El dios cayó rodando por
los escalones de la pirámide como una víctima más de sus propios sacrificios. Con
cada golpe el eco se multiplicaba en una lluvia de cuchillos que atravesaron
las gargantas de los allí congregados. Cuando al fin los maderos silenciaron su
estruendo a los pies del templo, un ronco murmullo, como el de un negro
maremoto, comenzó a emerger sobre las cabezas de los hombres. El murmullo se
tornó en llanto desconsolado, atronador, como el de una tormenta lejana que se aproxima
y arrecia a cada instante más y más potente.
Entonces se cumplió la
temida profecía de Pachacámac. El vaticinado cataclismo se desató pero no en la
forma esperada de un devastador seísmo que se tragara los cimientos de las
ciudades y templos de las cuatro regiones del Tahuantinsuyo y asolara sus
campos. Fue algo mucho peor, fue la pérdida de la fe en sus creencias, dioses, e
incluso en sí mismos, lo que precipitó el fin de la cosmogonía andina que remontaba
los orígenes de todo un pueblo a los descendientes del Sol y el abandono definitivo
de sus vidas a un nuevo orden civilizador completamente ajeno a su ser.
Hoy todo lo que queda del oráculo y el enorme complejo religioso levantado con tenacidad de siglos en mitad de un desierto costero, por el miedo y la fe de los pueblos precolombinos, son pobres vestigios de lo que un día fue el centro más sagrado de los Andes después de Cuzco.

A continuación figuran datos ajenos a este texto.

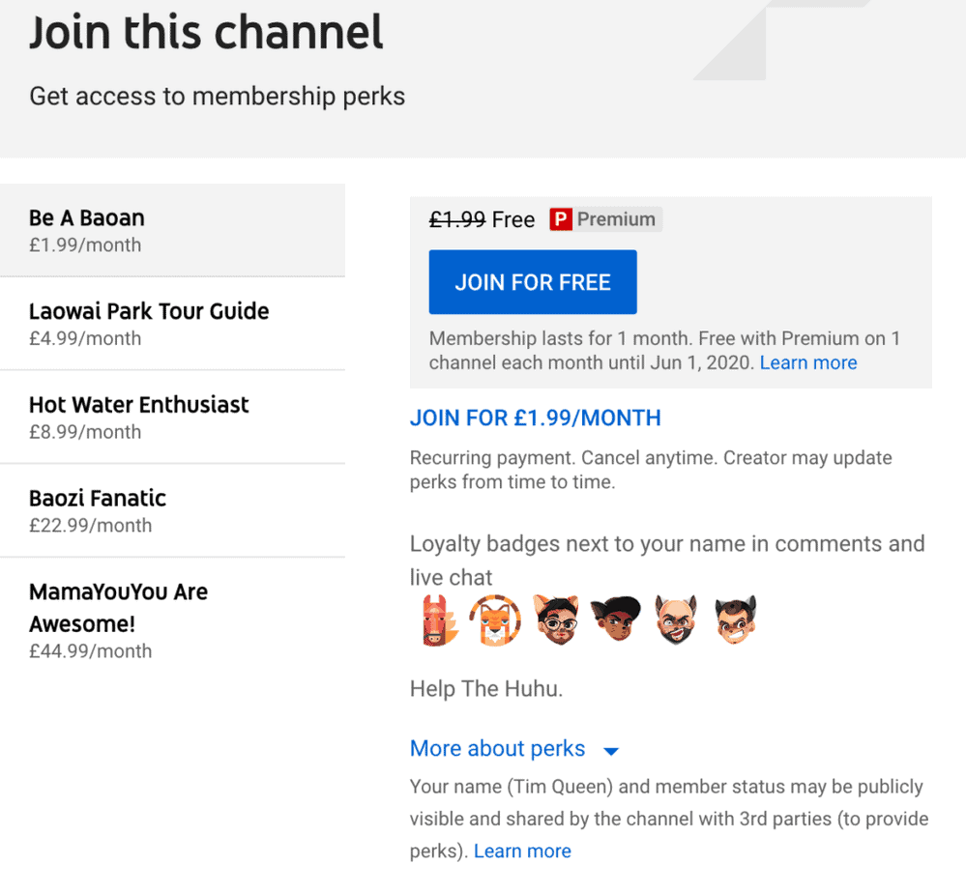Open the More about perks section

tap(497, 749)
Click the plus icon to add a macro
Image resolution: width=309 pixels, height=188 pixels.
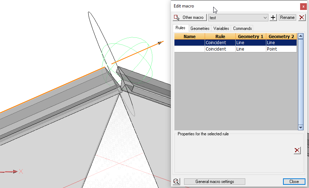(x=273, y=17)
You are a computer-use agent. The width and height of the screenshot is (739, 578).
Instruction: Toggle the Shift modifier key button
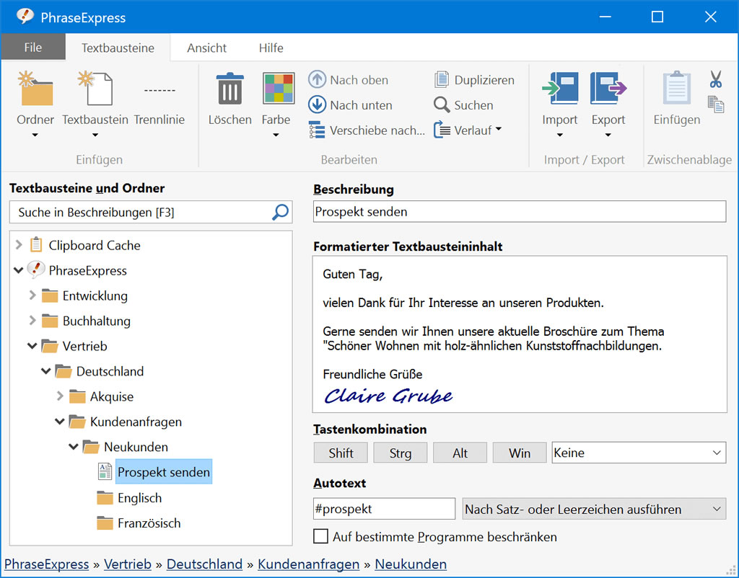coord(341,453)
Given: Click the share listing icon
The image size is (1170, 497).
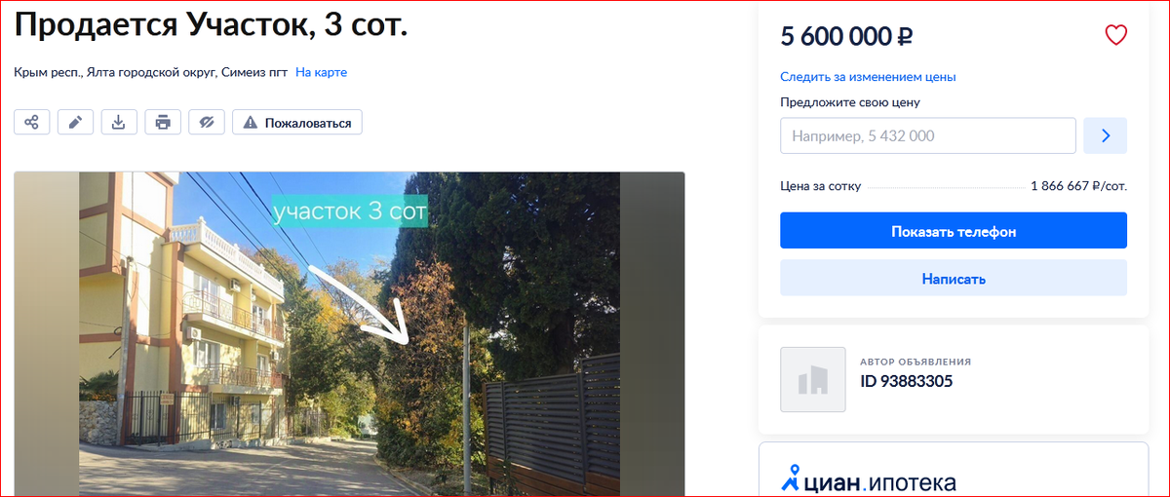Looking at the screenshot, I should (x=32, y=123).
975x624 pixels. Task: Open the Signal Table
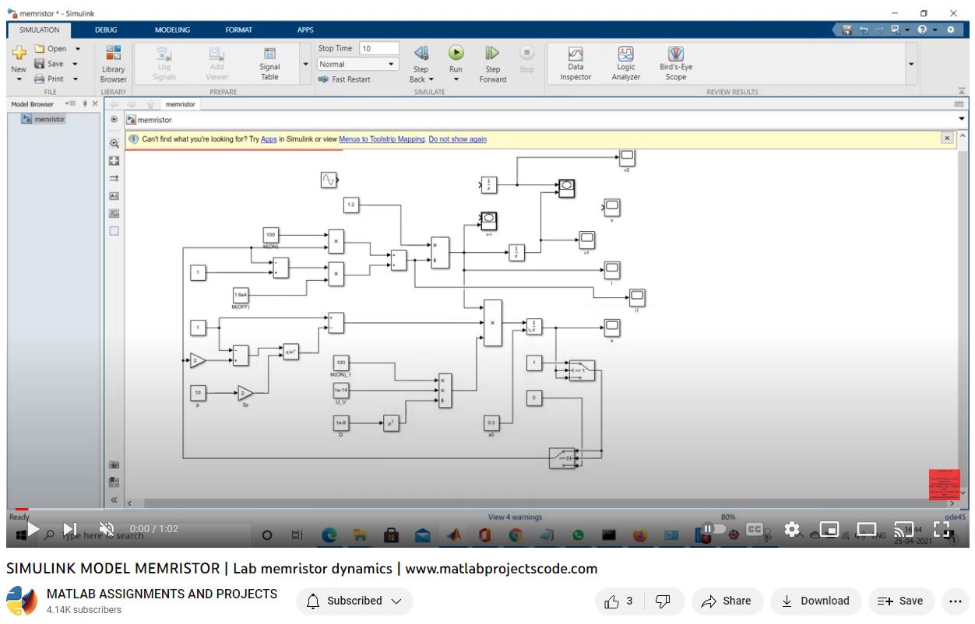[x=269, y=62]
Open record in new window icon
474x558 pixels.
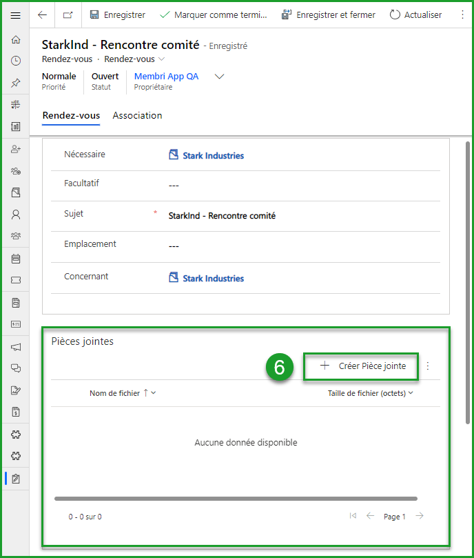(68, 14)
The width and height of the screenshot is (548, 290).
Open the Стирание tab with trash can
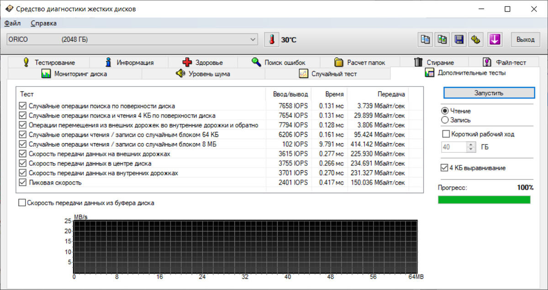tap(434, 62)
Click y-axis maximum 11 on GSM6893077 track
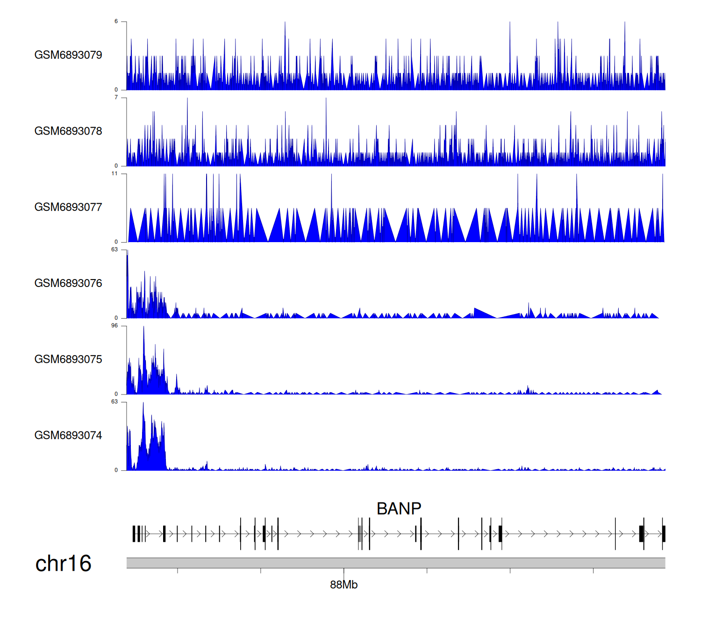 (114, 174)
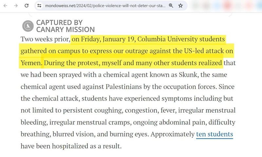Click the "CANARY MISSION" caption text
The height and width of the screenshot is (157, 262).
pyautogui.click(x=66, y=30)
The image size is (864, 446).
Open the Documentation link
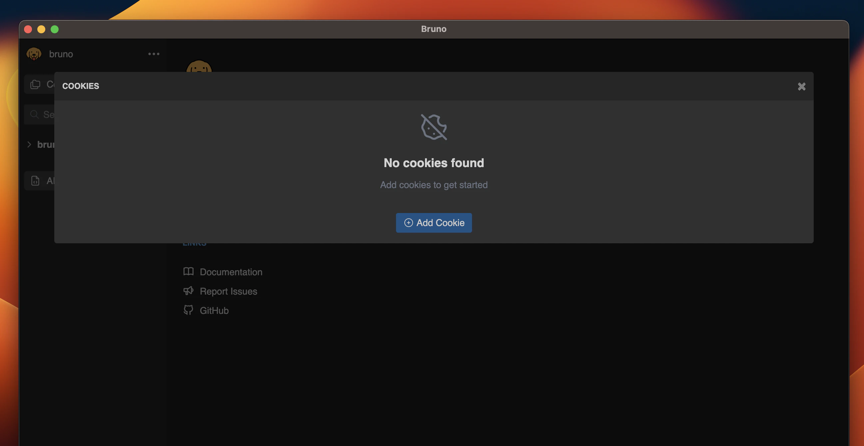click(x=231, y=272)
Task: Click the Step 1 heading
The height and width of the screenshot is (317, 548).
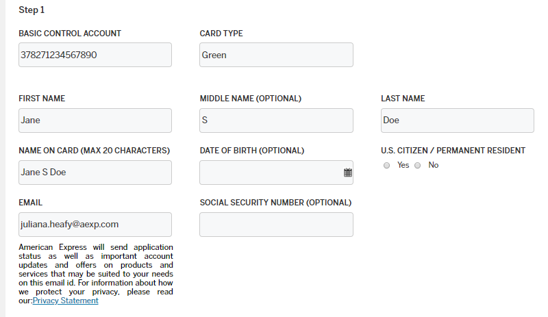Action: coord(32,10)
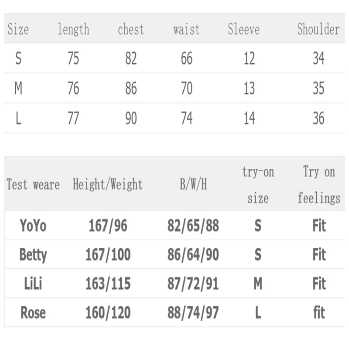Click waist value 74 for size L
The height and width of the screenshot is (349, 349).
[x=187, y=118]
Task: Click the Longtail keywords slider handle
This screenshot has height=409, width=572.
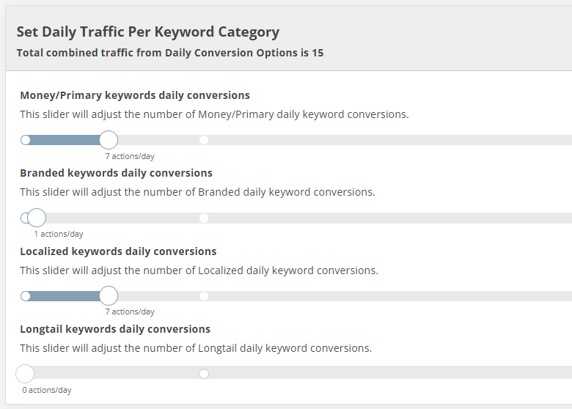Action: (x=25, y=374)
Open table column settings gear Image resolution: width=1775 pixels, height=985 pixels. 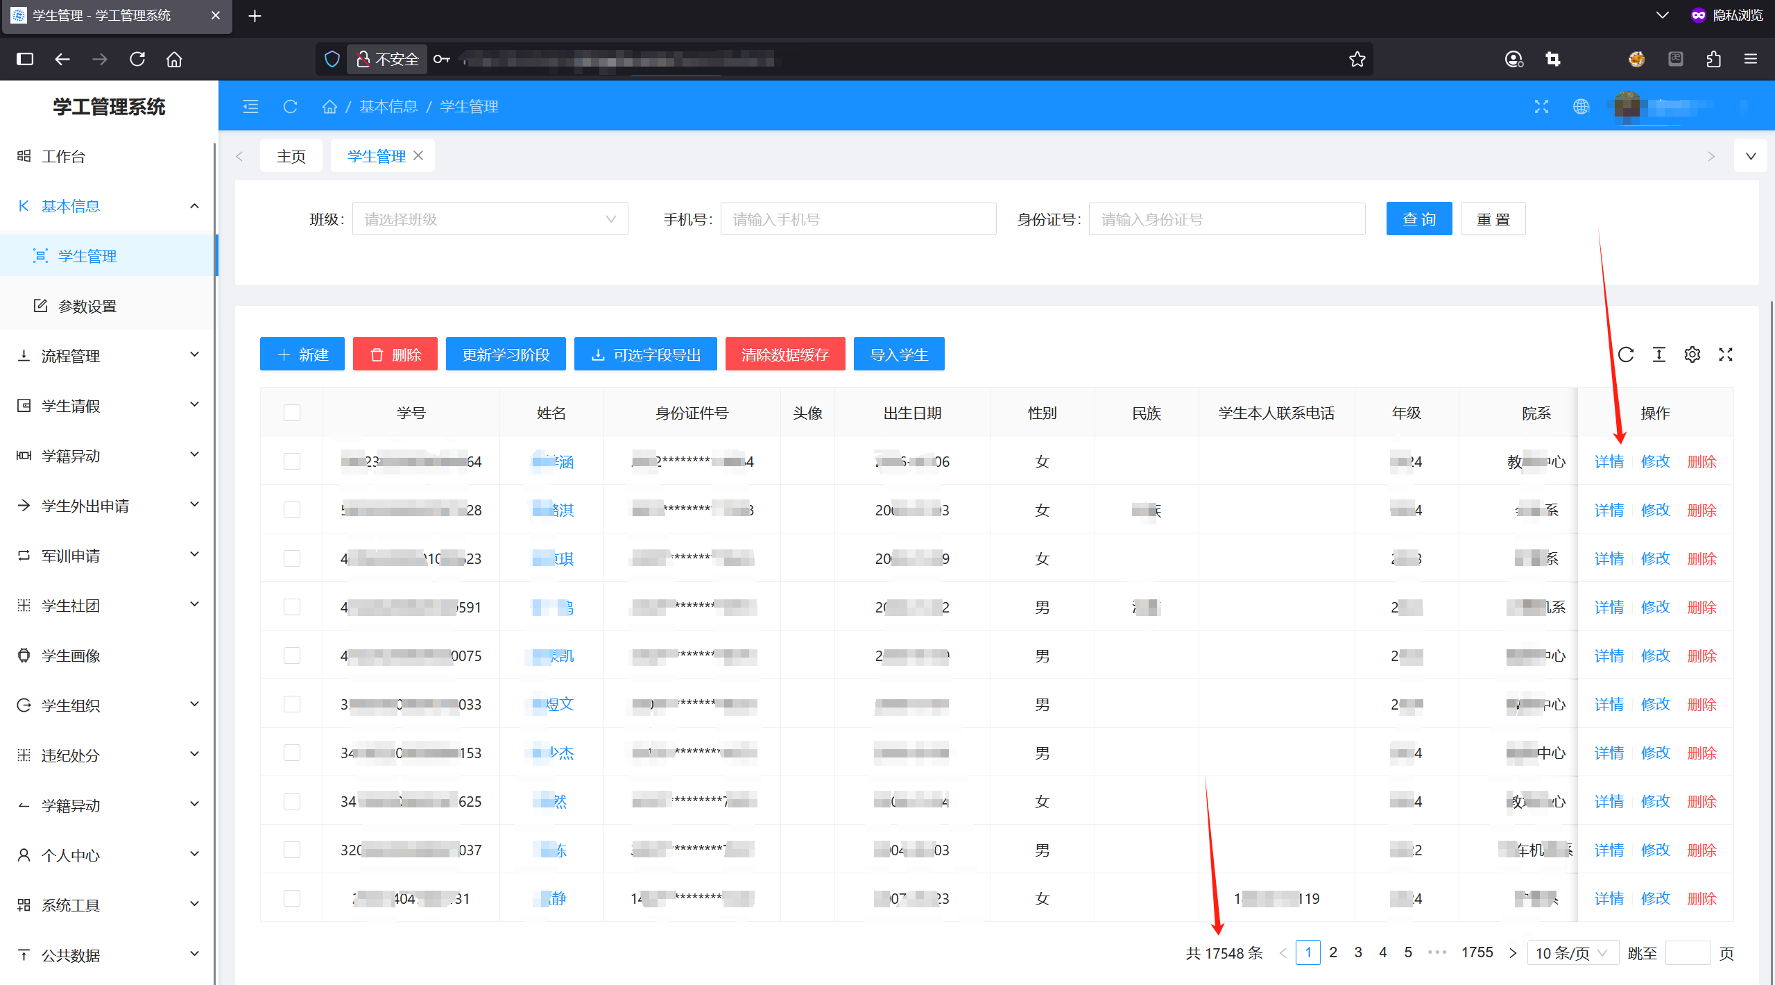point(1692,354)
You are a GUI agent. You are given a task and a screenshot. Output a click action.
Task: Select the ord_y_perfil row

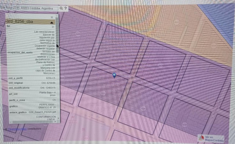(31, 78)
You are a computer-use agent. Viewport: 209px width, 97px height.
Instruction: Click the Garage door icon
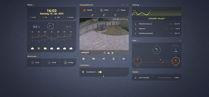[118, 10]
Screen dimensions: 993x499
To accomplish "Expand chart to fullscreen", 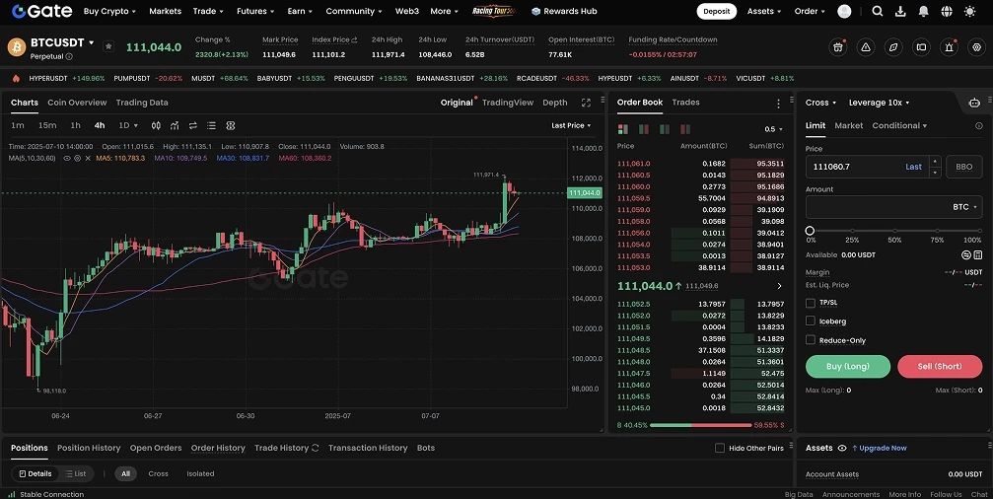I will click(x=586, y=103).
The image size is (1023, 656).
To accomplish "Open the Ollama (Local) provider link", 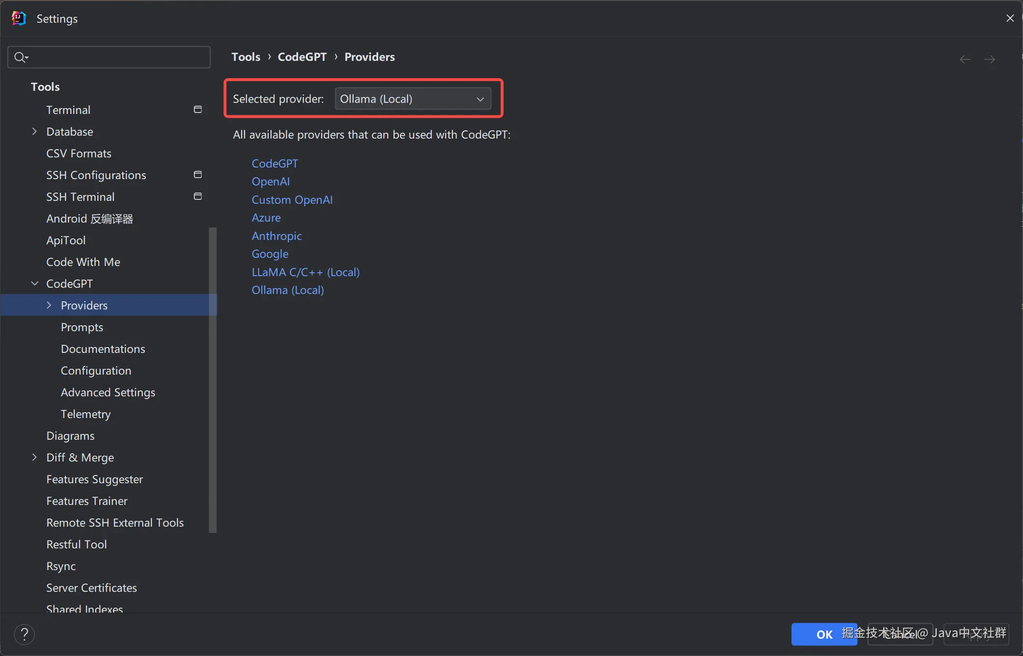I will coord(287,290).
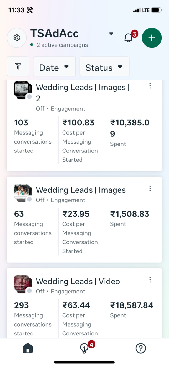
Task: Open account settings gear icon
Action: point(17,38)
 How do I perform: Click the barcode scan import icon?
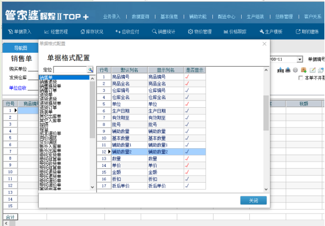[x=280, y=70]
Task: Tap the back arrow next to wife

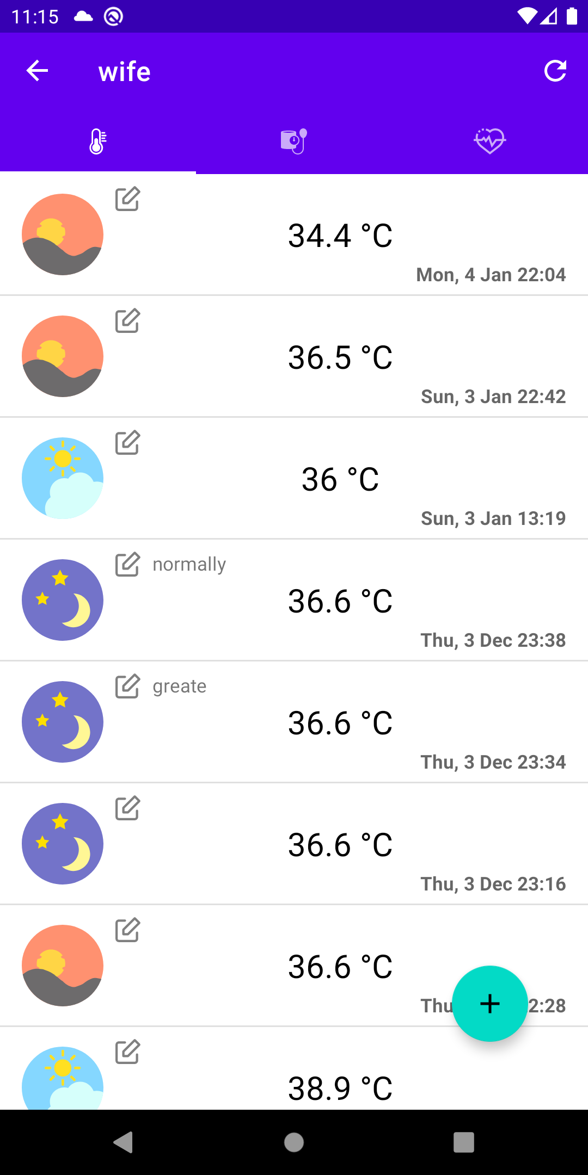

En un enorme espacio de más de 250 hectáreas acotadas por vallas que ponen cerco al desierto, se alzan sobre las arenas como muñones cercenados, montículos con restos de adobes y muros derruidos de piedras. Decenas de pirámides truncadas, consagradas a Pachacámac y a Inti, el Sol, antaño orgullosas y temibles, yacen hoy bajo túmulos semicubiertos de tierra cual cuerpos insepultos;vías ceremoniales por las que solo transita el aire cálido y la brisa del océano; plazas y recintos que acogen a multitud de soledades; edificios habitados por los fantasmas del pasado que siguen mermando sus muros bajo el inexorable paso del tiempo….. Pero debajo de toda esta piel reseca donde yace momificada la ciudad sagrada, sentimos bajo nuestros pies un latido casi imperceptible. Nuestras miradas cómplices se entrecruzaron sabedoras que Pachacámac, el Creador, no había muerto, tan solo esperaba el día en que los hombres, a los que un día dio vida y libró del hambre mortal, recuperasen la memoria perdida y restaurasen de nuevo su nombre deshonrado por semidioses barbados con pecho de acero y brazos de fuego que clavaron una cruz en su pecho de gigante.